YOUR ASSIGNMENT>
Line by line, copy the data below exactly.

· · · · ·

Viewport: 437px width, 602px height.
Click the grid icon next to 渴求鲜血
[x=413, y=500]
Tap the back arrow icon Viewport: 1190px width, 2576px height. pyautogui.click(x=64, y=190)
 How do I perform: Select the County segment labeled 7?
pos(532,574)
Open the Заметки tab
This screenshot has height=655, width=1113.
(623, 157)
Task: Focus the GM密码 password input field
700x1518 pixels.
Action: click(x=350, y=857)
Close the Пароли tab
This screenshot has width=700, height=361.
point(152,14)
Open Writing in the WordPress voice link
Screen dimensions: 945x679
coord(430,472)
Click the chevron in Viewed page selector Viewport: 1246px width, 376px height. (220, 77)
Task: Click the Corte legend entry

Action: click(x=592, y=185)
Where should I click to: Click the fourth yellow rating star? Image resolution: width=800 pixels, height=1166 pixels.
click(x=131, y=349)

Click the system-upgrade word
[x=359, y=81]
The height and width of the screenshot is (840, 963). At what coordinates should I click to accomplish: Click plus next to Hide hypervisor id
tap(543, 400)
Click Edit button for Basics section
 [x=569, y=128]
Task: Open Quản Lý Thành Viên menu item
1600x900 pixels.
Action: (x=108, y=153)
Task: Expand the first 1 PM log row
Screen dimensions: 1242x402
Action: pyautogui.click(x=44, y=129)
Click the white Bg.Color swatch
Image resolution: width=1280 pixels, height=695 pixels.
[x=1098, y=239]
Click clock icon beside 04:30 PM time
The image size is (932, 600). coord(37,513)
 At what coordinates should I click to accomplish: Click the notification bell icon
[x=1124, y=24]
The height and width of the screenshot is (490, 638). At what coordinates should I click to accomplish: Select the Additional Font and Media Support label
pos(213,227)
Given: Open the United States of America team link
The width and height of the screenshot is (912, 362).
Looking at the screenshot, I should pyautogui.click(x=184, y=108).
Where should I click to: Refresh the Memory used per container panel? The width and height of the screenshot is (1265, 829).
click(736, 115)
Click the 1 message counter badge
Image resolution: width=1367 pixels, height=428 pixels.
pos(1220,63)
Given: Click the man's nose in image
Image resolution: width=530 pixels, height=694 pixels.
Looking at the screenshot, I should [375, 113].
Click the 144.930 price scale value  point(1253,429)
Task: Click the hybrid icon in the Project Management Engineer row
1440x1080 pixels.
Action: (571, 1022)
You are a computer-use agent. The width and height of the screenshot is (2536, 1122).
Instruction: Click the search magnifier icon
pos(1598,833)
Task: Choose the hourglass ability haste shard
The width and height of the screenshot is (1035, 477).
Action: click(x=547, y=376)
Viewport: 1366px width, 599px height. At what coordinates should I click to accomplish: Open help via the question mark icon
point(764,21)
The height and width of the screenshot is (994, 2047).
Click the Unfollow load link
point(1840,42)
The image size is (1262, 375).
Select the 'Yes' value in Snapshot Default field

· · · · ·

WORKED SOLUTION>
Viewport: 437px width, 602px height.
Click the grid icon next to 渴求鲜血
[x=413, y=500]
Tap the back arrow icon Viewport: 1190px width, 2576px height. pyautogui.click(x=64, y=190)
 How do I perform: Select the County segment labeled 7?
pos(532,574)
Open the Заметки tab
This screenshot has height=655, width=1113.
(623, 157)
Task: Focus the GM密码 password input field
700x1518 pixels.
Action: click(x=350, y=857)
Close the Пароли tab
This screenshot has width=700, height=361.
point(152,14)
Open Writing in the WordPress voice link
Screen dimensions: 945x679
coord(430,472)
Click the chevron in Viewed page selector Viewport: 1246px width, 376px height. (220, 77)
Task: Click the Corte legend entry

Action: click(x=592, y=185)
Where should I click to: Click the fourth yellow rating star? Image resolution: width=800 pixels, height=1166 pixels.
click(x=131, y=349)

Click the system-upgrade word
[x=359, y=81]
The height and width of the screenshot is (840, 963). At what coordinates should I click to accomplish: Click plus next to Hide hypervisor id
tap(543, 400)
Click Edit button for Basics section
 [x=569, y=128]
Task: Open Quản Lý Thành Viên menu item
1600x900 pixels.
Action: (x=108, y=153)
Task: Expand the first 1 PM log row
Screen dimensions: 1242x402
Action: pyautogui.click(x=44, y=129)
Click the white Bg.Color swatch
Image resolution: width=1280 pixels, height=695 pixels.
[x=1098, y=239]
Click clock icon beside 04:30 PM time
The image size is (932, 600). coord(37,513)
 At what coordinates should I click to accomplish: Click the notification bell icon
[x=1124, y=24]
The height and width of the screenshot is (490, 638). At what coordinates should I click to accomplish: Select the Additional Font and Media Support label
pos(213,227)
Given: Open the United States of America team link
The width and height of the screenshot is (912, 362).
Looking at the screenshot, I should pyautogui.click(x=184, y=108).
Where should I click to: Refresh the Memory used per container panel? The width and height of the screenshot is (1265, 829).
click(736, 115)
Click the 1 message counter badge
Image resolution: width=1367 pixels, height=428 pixels.
pos(1220,63)
Given: Click the man's nose in image
Image resolution: width=530 pixels, height=694 pixels.
Looking at the screenshot, I should [375, 113].
Click the 144.930 price scale value  point(1253,429)
Task: Click the hybrid icon in the Project Management Engineer row
1440x1080 pixels.
Action: (571, 1022)
You are a computer-use agent. The width and height of the screenshot is (2536, 1122).
Instruction: Click the search magnifier icon
pos(1598,833)
Task: Choose the hourglass ability haste shard
The width and height of the screenshot is (1035, 477).
Action: click(x=547, y=376)
Viewport: 1366px width, 599px height. At what coordinates should I click to accomplish: Open help via the question mark icon
point(764,21)
The height and width of the screenshot is (994, 2047).
Click the Unfollow load link
point(1840,42)
The image size is (1262, 375).
Select the 'Yes' value in Snapshot Default field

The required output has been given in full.